Baker's handmade puppets used to land parts in movies and pitch products in television commercials.
He was known as "the butterfly man," he says, because he used real butterfly wings to make lifelike butterfly puppets and stood on many a set on a crane waving a pole, manipulating strings to make them flutter.
"Now they can do that with CGI," Baker says. Computer graphics came in and studios stopped calling. Families stayed at home too, staring at TV. Another prime source of income — schools — in recent years also all but dried up, as deep budget cuts axed many a field trip.
Still, inside the theater, the same old music from decades gone by continues to play under the same chandeliers. Puppeteers dressed in black still step out toward the audience, lit by lights from the long-gone Philharmonic Auditorium. (No one makes the bulbs anymore, says Baker. Recently, they tracked down two in Paris.)
And in this seemingly changeless place, something remarkable often happens — even at this time of the year, which is the slowest of the slow, when it's only worth trying to draw a crowd for a few performances a week.
People come in who first came as children. They bring their children or even their grandchildren. They find a world extraordinarily close to the one they remember, not markedly altered by time. And they are startled.
How often in this fast-moving world does reality match distant memory?
We look back on childhood movies that were sweet and innocent. We go to ones made now and find that snark and innuendo snuck in.
Not so in Bob Baker's annual "Halloween Hoop-de-Doo," which plays Wednesday morning and closes on Sunday.
It is a Halloween vision far removed from the modern-day horror-movie graphic.
Yes, glowing skeletons dance, but a la vaudeville, in straw hats, swinging canes. Coffins creak, but they're counterbalanced by a little boy in a red nightshirt and nightcap, singing, "You are my lucky star," as stars surround him. Dracula woos Vampira, but there are '50s-era spaceships too; they look like spinning tops, and cheerful green creatures pop out of them.

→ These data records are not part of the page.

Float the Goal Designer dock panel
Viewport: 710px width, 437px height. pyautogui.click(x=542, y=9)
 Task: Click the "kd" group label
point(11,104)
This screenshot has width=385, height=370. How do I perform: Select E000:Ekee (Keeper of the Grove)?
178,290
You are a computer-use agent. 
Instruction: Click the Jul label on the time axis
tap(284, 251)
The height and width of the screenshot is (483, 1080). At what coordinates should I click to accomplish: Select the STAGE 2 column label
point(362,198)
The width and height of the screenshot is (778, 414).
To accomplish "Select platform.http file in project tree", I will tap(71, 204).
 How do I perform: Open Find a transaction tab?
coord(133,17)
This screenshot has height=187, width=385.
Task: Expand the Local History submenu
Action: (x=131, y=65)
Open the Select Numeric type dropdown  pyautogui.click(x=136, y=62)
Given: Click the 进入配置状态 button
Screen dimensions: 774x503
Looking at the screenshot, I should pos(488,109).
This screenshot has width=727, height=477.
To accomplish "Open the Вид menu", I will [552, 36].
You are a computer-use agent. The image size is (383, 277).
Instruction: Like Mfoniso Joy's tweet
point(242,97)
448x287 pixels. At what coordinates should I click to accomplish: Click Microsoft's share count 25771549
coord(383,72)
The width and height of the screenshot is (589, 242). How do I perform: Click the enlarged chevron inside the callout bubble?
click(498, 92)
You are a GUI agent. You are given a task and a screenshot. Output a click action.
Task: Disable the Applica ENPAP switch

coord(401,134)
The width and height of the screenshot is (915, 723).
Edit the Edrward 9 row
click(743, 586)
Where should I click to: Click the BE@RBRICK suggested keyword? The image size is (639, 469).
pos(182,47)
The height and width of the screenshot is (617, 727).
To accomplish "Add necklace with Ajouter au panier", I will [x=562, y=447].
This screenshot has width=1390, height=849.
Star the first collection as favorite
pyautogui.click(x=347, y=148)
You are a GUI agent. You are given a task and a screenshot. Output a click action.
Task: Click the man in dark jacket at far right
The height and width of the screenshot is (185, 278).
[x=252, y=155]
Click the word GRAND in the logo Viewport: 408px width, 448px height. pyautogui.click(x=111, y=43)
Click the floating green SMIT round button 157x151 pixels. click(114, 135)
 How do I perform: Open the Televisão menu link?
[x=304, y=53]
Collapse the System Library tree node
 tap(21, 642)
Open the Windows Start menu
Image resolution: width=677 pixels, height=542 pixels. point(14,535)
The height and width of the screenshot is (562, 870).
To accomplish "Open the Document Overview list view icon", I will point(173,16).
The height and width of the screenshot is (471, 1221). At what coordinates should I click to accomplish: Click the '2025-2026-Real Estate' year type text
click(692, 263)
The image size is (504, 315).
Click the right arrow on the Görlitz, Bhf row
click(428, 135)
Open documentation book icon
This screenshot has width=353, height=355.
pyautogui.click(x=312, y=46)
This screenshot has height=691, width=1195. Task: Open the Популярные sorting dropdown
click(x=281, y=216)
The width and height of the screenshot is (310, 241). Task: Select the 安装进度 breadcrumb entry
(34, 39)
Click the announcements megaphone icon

Here and there a moment is just scary enough to make a toddler squirm. When the show's over, there's free vanilla ice cream for all.
No such happy ending's yet in view for the venerable theater, which is mortgaged to the hilt and in arrears on taxes.
Stop by when you can, Baker says. Lend a hand by showing up.
"Come," he says. "Come and use your imagination. Come inside and let yourself believe."